**What the task requires**
Reproduce exactly the span of lines that opens with the line containing "Given: Translate the" and closes with the last line of the entries below.

══════════

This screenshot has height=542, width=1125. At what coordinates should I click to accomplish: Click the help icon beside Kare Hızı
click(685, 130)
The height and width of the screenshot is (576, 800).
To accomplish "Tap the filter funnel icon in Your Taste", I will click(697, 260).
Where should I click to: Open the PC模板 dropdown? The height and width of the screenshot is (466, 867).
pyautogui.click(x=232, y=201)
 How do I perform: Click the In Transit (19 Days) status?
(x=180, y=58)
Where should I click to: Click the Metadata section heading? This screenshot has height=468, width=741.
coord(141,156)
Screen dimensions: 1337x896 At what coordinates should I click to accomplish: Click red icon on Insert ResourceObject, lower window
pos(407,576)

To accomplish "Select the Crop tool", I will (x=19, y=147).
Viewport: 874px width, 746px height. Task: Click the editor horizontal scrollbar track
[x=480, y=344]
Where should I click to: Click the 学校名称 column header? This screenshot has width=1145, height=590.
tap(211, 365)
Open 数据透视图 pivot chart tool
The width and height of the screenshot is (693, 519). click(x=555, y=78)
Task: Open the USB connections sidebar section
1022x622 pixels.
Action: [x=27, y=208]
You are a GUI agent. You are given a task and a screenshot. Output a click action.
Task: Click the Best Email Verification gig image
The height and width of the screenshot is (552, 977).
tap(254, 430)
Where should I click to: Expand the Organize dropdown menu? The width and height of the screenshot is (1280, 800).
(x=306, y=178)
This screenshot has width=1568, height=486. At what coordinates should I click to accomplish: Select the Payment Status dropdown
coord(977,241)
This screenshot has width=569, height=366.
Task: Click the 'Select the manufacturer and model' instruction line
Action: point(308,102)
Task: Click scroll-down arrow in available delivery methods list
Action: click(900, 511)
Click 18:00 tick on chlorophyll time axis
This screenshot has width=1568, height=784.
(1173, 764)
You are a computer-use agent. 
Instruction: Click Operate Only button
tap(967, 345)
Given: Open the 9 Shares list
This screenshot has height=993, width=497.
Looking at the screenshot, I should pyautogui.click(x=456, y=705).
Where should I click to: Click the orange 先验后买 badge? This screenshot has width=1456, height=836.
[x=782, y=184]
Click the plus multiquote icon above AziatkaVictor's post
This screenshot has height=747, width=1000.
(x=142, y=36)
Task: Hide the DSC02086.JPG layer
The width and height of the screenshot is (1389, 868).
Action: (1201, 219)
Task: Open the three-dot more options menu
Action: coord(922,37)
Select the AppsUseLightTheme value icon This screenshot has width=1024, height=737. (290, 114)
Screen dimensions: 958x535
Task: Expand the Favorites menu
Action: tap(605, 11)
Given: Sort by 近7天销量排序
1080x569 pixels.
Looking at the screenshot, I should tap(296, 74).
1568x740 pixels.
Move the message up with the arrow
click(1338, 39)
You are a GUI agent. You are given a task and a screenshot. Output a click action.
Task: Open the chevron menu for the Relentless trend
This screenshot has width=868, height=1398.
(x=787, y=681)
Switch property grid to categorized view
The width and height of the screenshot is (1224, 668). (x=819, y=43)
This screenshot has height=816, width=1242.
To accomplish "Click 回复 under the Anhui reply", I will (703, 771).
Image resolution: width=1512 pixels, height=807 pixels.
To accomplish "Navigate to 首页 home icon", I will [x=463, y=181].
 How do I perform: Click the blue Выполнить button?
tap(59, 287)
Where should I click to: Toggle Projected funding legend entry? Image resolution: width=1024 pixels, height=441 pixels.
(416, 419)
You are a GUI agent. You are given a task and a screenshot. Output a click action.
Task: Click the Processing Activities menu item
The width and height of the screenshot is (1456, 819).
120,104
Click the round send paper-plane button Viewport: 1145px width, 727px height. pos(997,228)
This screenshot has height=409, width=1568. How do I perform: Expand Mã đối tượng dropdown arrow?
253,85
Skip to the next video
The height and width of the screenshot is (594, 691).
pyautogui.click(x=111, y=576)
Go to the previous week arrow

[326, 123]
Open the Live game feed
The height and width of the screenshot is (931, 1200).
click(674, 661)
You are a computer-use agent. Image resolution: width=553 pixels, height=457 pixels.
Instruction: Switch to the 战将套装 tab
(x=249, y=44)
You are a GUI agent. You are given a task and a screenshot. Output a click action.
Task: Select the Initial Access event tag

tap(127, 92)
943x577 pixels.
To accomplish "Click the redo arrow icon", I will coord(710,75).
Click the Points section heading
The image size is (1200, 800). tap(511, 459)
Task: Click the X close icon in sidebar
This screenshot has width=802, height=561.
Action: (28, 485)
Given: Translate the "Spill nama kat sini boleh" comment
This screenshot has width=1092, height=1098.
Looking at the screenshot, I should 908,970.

══════════

**Solution**
Given: Translate the "Spill nama kat sini boleh" comment
This screenshot has width=1092, height=1098.
Looking at the screenshot, I should 908,970.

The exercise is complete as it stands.